● **MATERIAL PROVIDED**
+ + +

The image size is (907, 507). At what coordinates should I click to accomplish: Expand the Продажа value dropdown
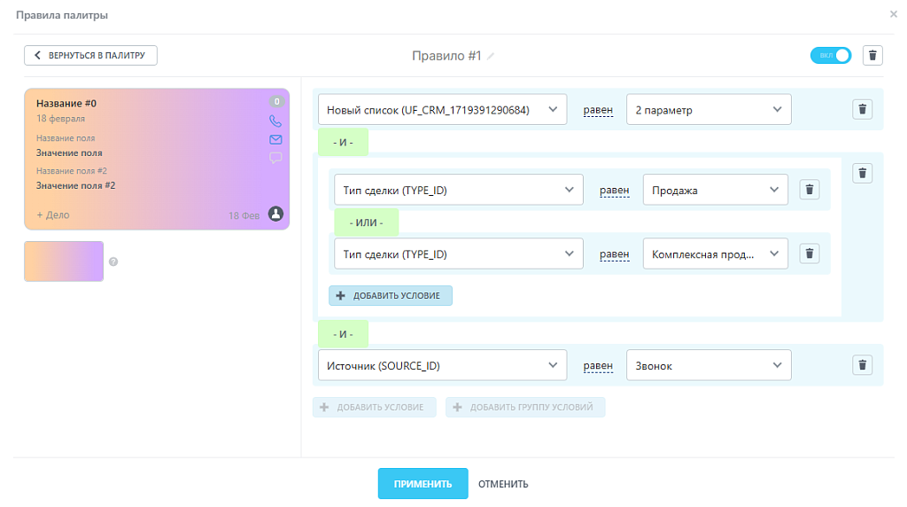click(715, 190)
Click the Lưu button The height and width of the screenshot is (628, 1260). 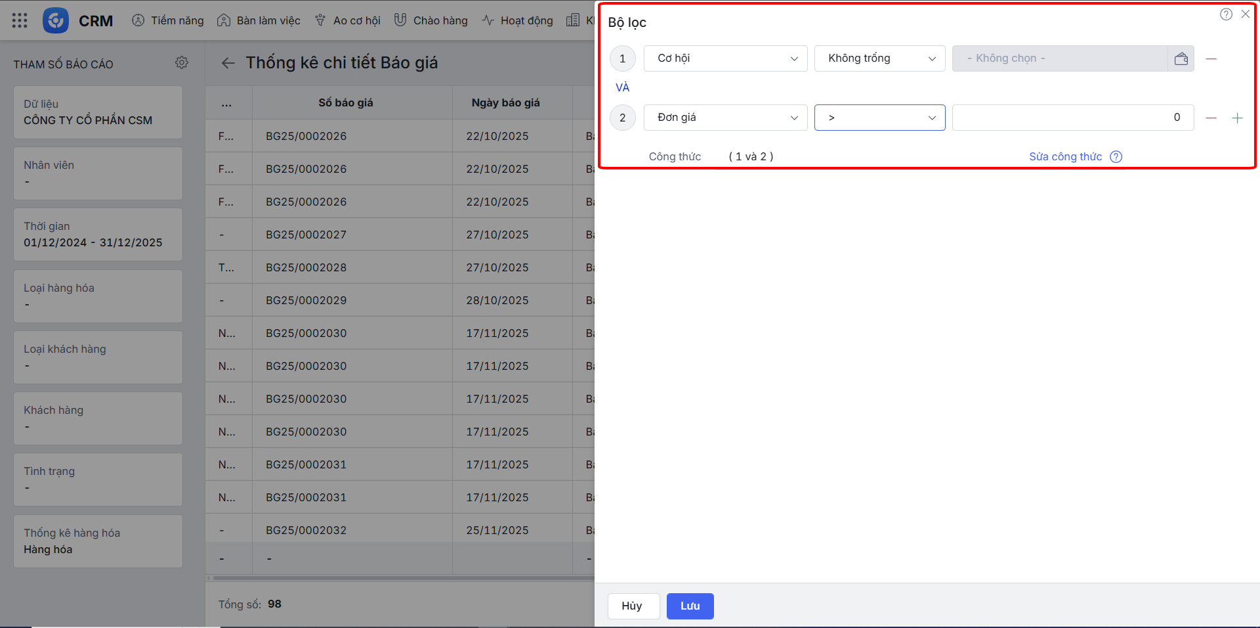(690, 606)
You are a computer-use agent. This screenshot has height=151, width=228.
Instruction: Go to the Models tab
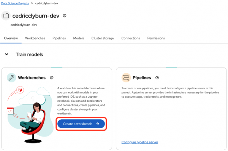coord(79,38)
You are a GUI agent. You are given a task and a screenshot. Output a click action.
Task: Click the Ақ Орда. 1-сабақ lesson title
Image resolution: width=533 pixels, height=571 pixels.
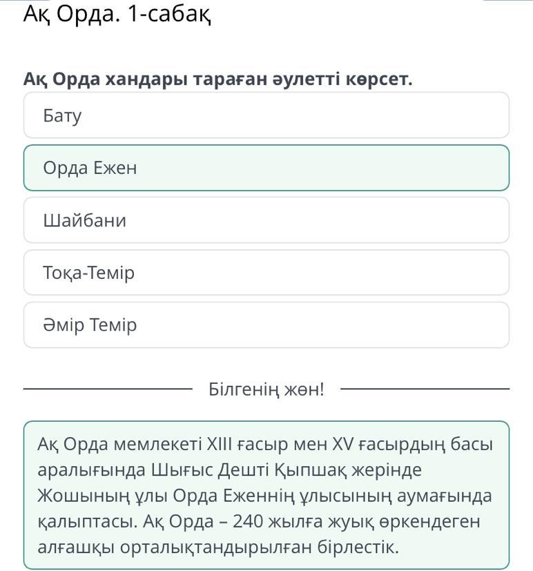117,14
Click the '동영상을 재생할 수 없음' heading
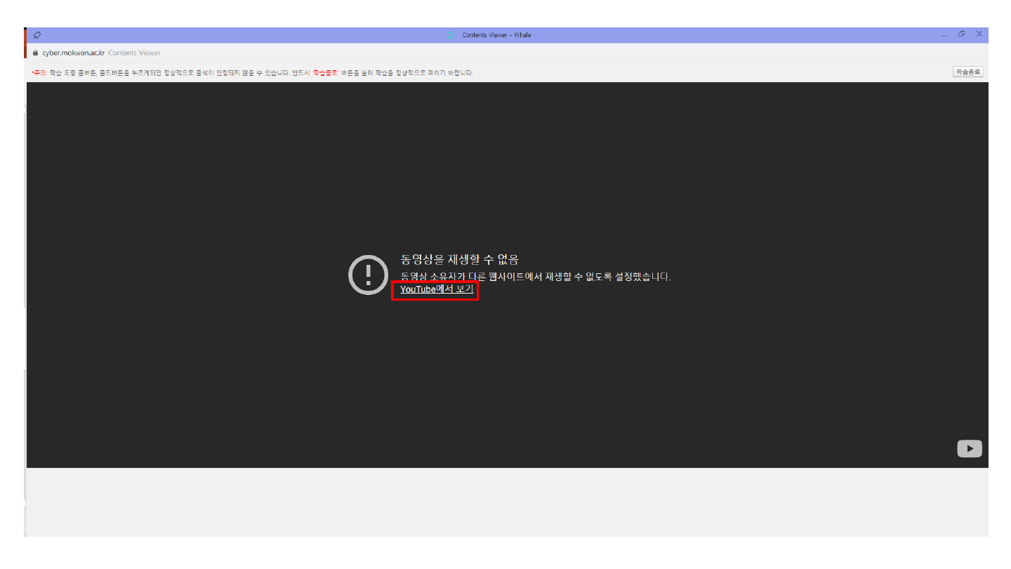This screenshot has height=569, width=1011. click(x=459, y=260)
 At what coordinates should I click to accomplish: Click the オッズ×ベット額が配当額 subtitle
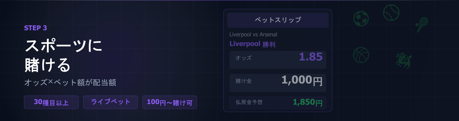70,83
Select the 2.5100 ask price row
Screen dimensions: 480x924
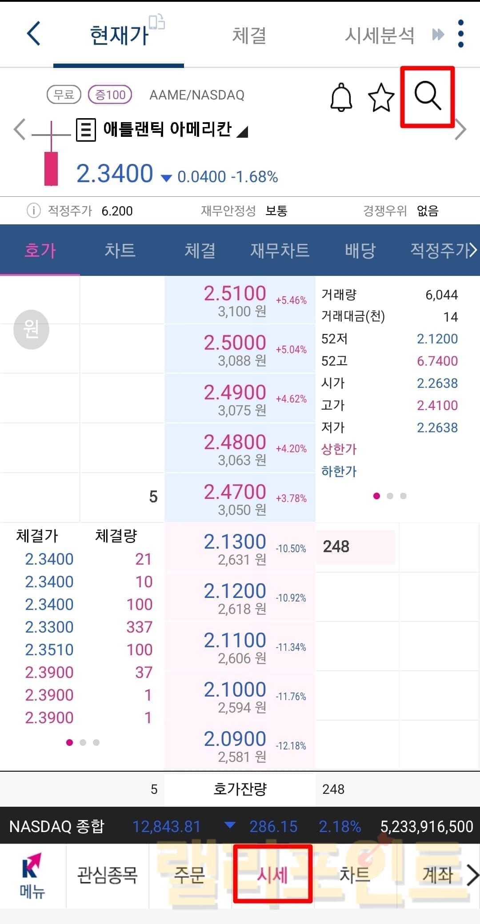(x=240, y=300)
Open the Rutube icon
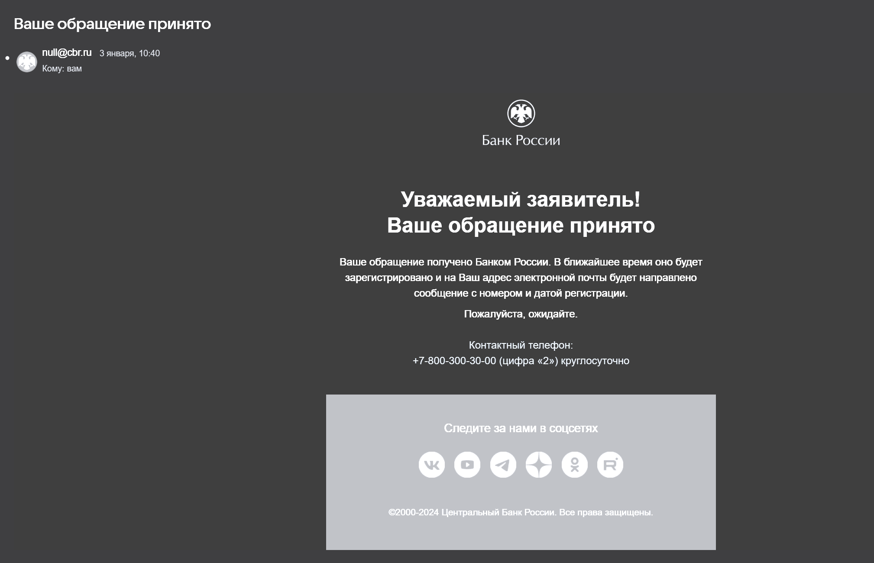Viewport: 874px width, 563px height. click(x=610, y=465)
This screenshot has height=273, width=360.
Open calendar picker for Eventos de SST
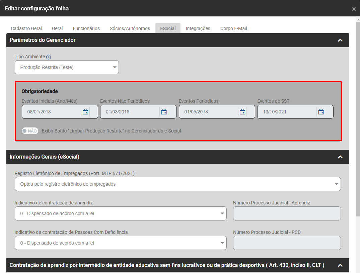click(321, 112)
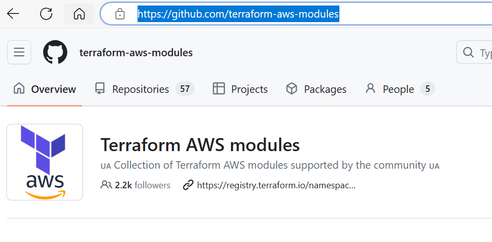
Task: Click the Terraform AWS organization avatar
Action: click(x=45, y=162)
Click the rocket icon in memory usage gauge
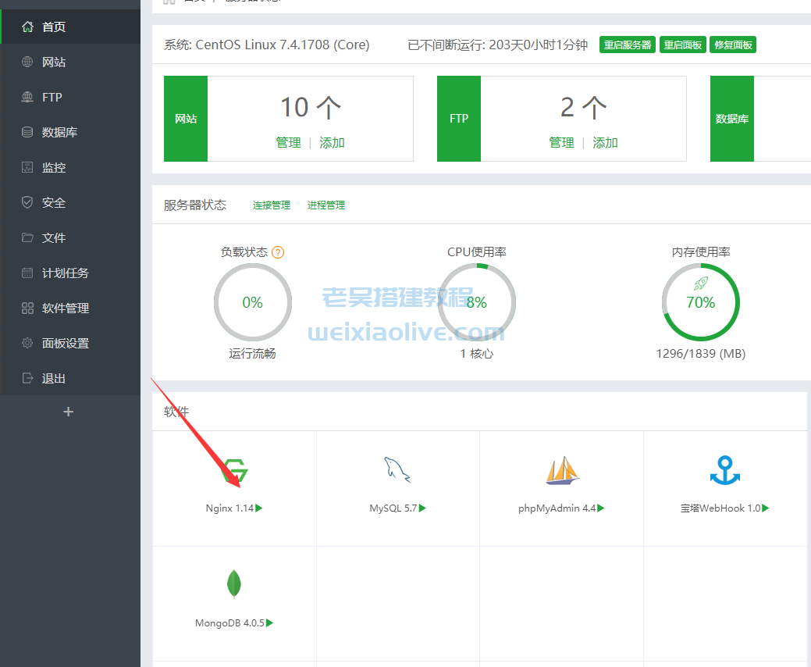This screenshot has height=667, width=811. click(x=700, y=284)
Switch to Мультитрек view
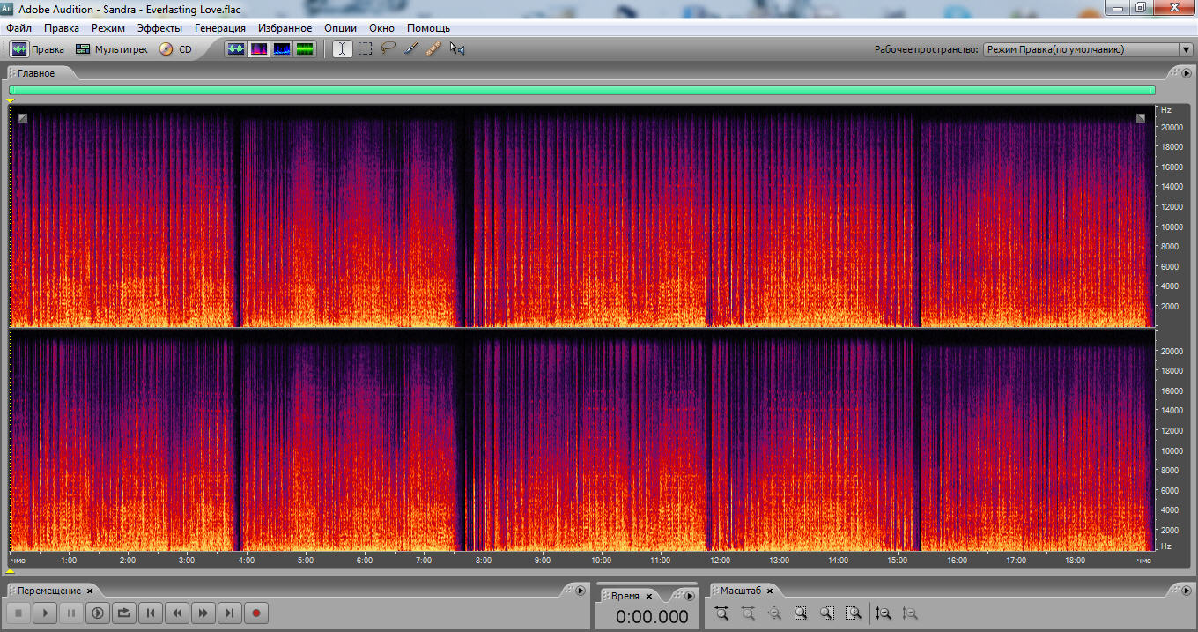The width and height of the screenshot is (1198, 632). (x=112, y=49)
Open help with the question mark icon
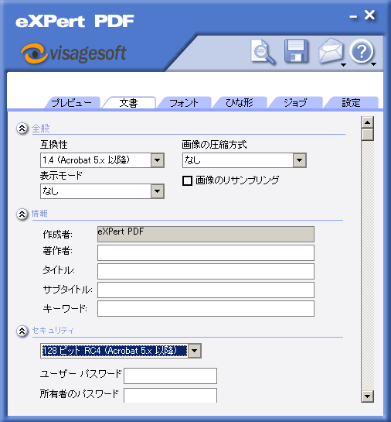391x422 pixels. (x=362, y=51)
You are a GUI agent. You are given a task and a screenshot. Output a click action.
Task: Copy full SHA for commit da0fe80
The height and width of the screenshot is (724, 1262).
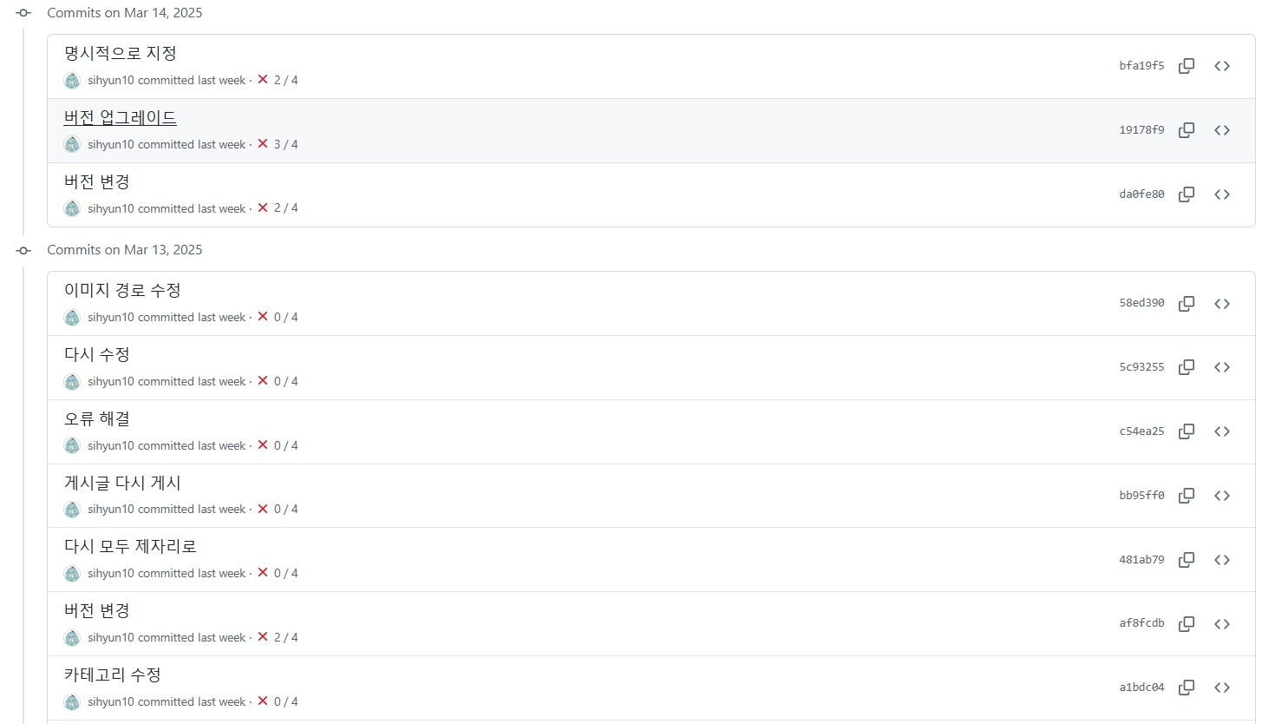click(x=1187, y=194)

+ + +

● **ASSIGNED TASK**
Within these entries, output exactly the lines starting at the one with "Instruction: Go to the Models tab" and finishing at the one with "This screenshot has height=273, width=360.". Leave pictures out of the output.

● **RESPONSE TO THE TASK**
Instruction: Go to the Models tab
coord(79,38)
You are a GUI agent. You are given a task and a screenshot. Output a click action.
Task: Click the Ақ Орда. 1-сабақ lesson title
Image resolution: width=533 pixels, height=571 pixels.
117,14
Click the '동영상을 재생할 수 없음' heading
This screenshot has height=569, width=1011. click(x=459, y=260)
 At what coordinates should I click to accomplish: Click the オッズ×ベット額が配当額 subtitle
70,83
Select the 2.5100 ask price row
Screen dimensions: 480x924
(x=240, y=300)
Open the Rutube icon
Viewport: 874px width, 563px height. click(x=610, y=465)
This screenshot has height=273, width=360.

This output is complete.